On rapporte qu’un des premiers comtes de Savoie étant allé à Vérone au devant de l’empereur Henri II, qui passait d’Allemagne en Italie pour se faire couronner, se présenta à la porte du palais de ce prince avec une suite si nombreuse de vassaux que les huissiers ne voulurent pas l’introduire avec elle. Il leur répondit fièrement qu’il n’entrerait point sans sa queue, et l’empereur, instruit de sa réponse, ordonna qu’on le laissât entrer avec sa queue. Ce comte prit de là le surnom d’Amé la queue, Amedeus cauda.
QUIA.—Être réduit à quia.
C’est être réduit à l’impossibilité de répondre, comme un argumentateur qui, voulant expliquer le pourquoi d’une chose, s’arrêterait à dire quia, quia (parce que, parce que), faute de trouver une raison. Cette expression est prise des disputes de l’école, où l’argumentation se fesait en latin.
QUIBUS.—Avoir du quibus.
C’est-à-dire avoir des écus quibus omnia sint.
QUILLE.—Trousser ou prendre son sac et ses quilles.
C’est s’en aller à la hâte. Les quilles sont prises ici au figuré pour les jambes.—On dit aussi: Donner à quelqu’un son sac et ses quilles, c’est-à-dire le renvoyer, le chasser.
Recevoir quelqu’un comme un chien dans un jeu de quilles.
C’est le recevoir fort mal, le rudoyer.
Dieu nous garde d’un quiproquo d’apothicaire.

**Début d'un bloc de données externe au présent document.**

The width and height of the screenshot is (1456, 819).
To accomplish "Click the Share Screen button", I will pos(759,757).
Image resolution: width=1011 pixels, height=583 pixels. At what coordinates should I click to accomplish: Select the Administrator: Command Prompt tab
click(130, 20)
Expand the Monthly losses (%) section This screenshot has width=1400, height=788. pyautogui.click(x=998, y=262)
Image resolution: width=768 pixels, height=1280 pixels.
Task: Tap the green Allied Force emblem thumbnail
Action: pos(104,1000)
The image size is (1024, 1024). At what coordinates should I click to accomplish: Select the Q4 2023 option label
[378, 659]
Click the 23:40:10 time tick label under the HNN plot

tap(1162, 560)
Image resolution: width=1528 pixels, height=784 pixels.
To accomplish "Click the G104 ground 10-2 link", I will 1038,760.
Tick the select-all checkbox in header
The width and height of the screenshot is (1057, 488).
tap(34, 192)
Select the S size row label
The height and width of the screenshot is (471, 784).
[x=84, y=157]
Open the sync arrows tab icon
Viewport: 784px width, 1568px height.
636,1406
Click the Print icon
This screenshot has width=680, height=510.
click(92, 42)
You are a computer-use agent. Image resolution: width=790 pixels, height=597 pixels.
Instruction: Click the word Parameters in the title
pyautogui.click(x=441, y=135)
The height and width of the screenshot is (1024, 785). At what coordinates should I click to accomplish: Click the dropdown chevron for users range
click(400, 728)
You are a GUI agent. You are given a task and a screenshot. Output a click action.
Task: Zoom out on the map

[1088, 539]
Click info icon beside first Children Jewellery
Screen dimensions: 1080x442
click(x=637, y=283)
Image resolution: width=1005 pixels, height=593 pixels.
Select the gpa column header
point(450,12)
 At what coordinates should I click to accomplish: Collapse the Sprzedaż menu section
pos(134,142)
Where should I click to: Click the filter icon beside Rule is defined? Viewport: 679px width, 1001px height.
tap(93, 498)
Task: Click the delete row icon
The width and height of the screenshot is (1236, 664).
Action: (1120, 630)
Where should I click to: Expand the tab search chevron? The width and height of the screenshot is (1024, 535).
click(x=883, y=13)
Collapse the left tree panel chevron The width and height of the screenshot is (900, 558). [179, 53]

Il n’est pas besoin de dire combien ce quiproquo est dangereux.—Quiproquo est un terme formé de trois mots latins, quid pro quo, que les médecins du XIIIe et du XIVe siècle mettaient, dans leurs ordonnances, en tête d’une colonne particulière où ils indiquaient diverses drogues propres à être substituées à d’autres, dans le cas où celles-ci viendraient à manquer. Ce terme signifie la méprise ou la bévue d’une personne qui prend quid pour quo, c’est-à-dire une chose pour une autre. Comme on ne fesait guère sentir le d dans la prononciation de quid, l’usage s’établit de dire qui pro quo, qu’on laissa en trois mots distincts jusqu’au temps de Regnard, comme on le voit dans les vers suivants, que je transcris tels qu’ils se trouvent dans les éditions faites du vivant de ce poëte:
Mettez, de grâce, un frein à votre vertigo,
Et n’allez pas ici faire de qui pro quo.
QUOLIBET.
Il fut une époque du moyen-âge où la totalité des sciences et des arts qu’on enseignait dans les écoles se divisait en deux parties, dont l’une appelée quadrivium, comprenait l’arithmétique, la géométrie, l’astronomie et la musique, tandis que l’autre, appelée trivium, comprenait la grammaire, la logique et la rhétorique. Les savants de cette époque se piquaient d’écrire sur toutes ces connaissances, afin d’obtenir les honneurs de l’universalité et cet éloge alors assez commun, totum scibile scit, il sait tout ce qu’il était possible de savoir. Ils donnaient à leurs ouvrages le titre de quodlibet (tout ce qu’on veut) ou Quodlibeta ou Quæstiones quodlibeticæ. Mais comme toute leur science se réduisait à des niaiseries scolastiques, ce titre fastueux tomba dans le mépris à mesure que la véritable instruction fit des progrès, et le mot quodlibet, qu’on écrit aujourd’hui quolibet, ne servit plus qu’à désigner une plaisanterie basse et triviale, un pitoyable jeu de mots.